* **GIVEN EXERCISE**
Rewrite the records below with "column header" changed to "column heading" and everything else kept the same, leaving out the pictures.

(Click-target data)
○ ○ ○

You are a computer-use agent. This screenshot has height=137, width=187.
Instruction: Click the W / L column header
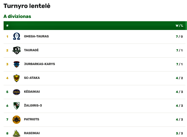179,25
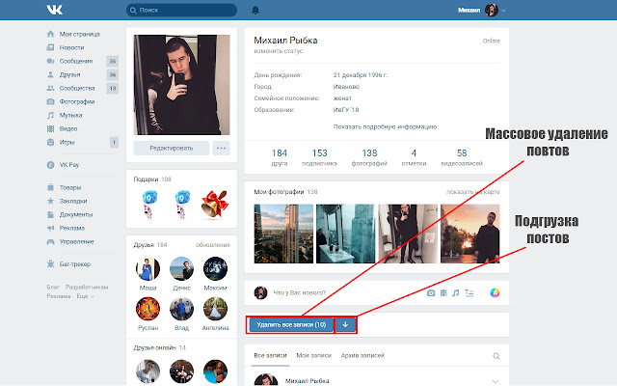Click the three dots button under avatar
This screenshot has height=386, width=617.
pos(222,149)
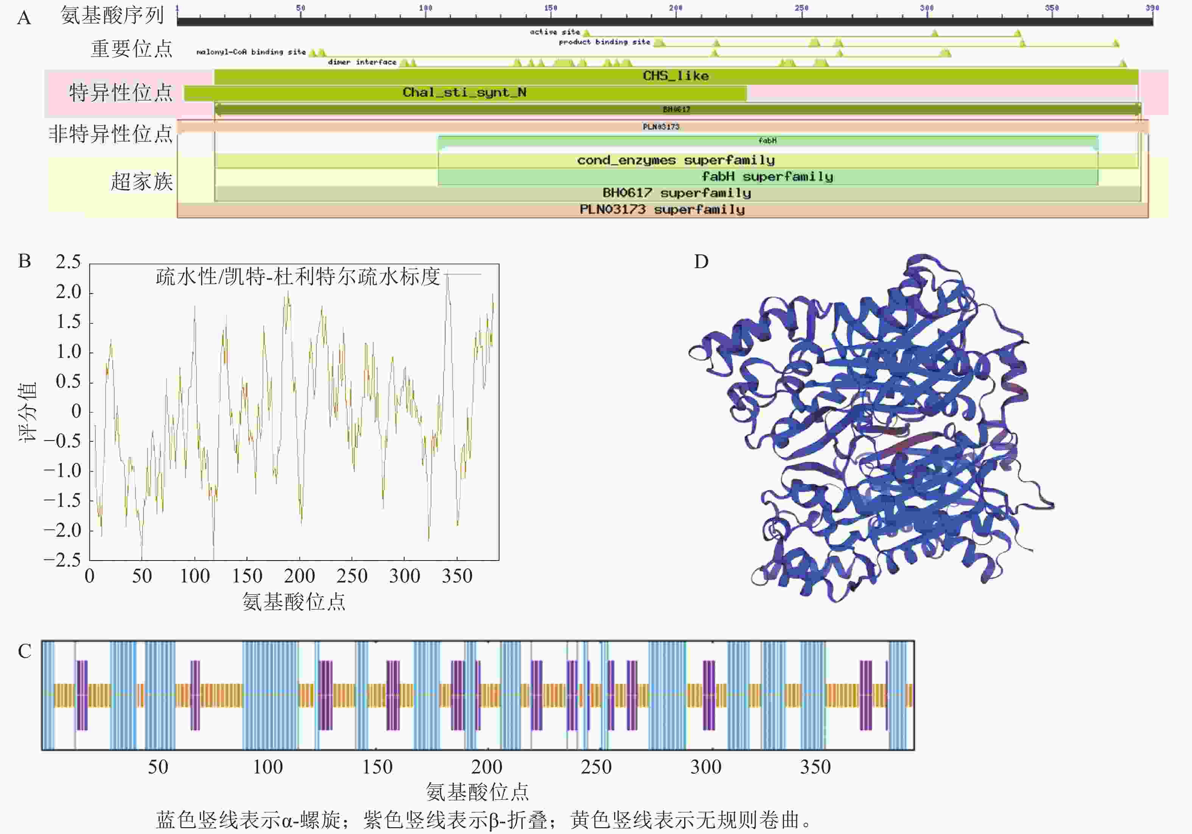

○ ○ ○

* **ANSWER FOR THIS EXERCISE**
You are a computer-use agent. This screenshot has height=137, width=187.
Instruction: Click the W / L column heading
179,25
Click the three dots button under avatar
This screenshot has height=386, width=617.
pos(222,149)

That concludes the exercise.